Karel Thein
SUMMARY
Aristotle on the Nature and Motion of the Celestial Sphere: I. The Heavens as Corporeal Substance
In De caelo I–II, Aristotle replaces the Platonic world soul with a self-moving, internally animate “first body”. The article reconstructs Aristotle’s progressive introduction of this not only geometrically, but also physically perfect body, with a special focus on its internal animation.

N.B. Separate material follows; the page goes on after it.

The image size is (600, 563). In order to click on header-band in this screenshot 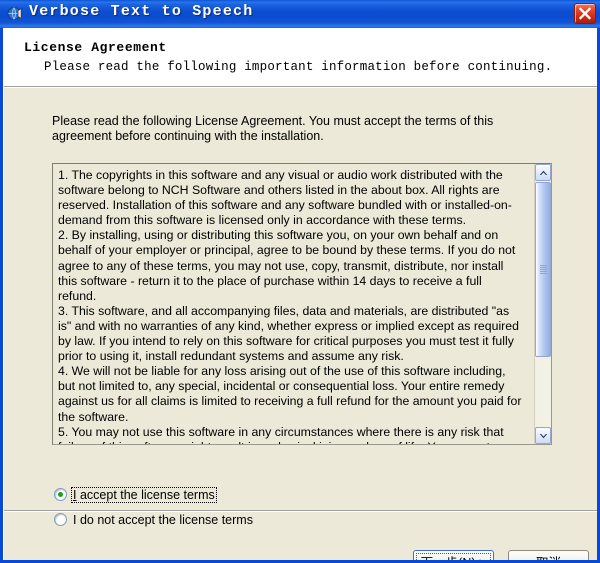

The latter follows from the same principles of animate motion that we encounter the biological treatises, yet Aristotle denies that the first body or simply the celestial sphere has a soul of the kind that he introduces in De anima. The article takes a closer look at various conceptual implications of this denial, including the need to reconcile the insistence on the corporeal nature of the heavens with the premise of its self-sustaining perfection. It is to this end, the article concludes after a detailed examination of several passages including De caelo II,3,286a8–12, that Aristotle recurs to his general notion of god as eternal, changeless and animate actuality: clearly, nothing prevents Aristotle for applying this notion of god to a geometrically and physically perfect substance, although this move raises the question (developed in this article’s forthcoming second part) of how to reconcile this fully natural perfection with the notion of the incorporeal prime mover, a notion apparently sidelined in De caelo itself.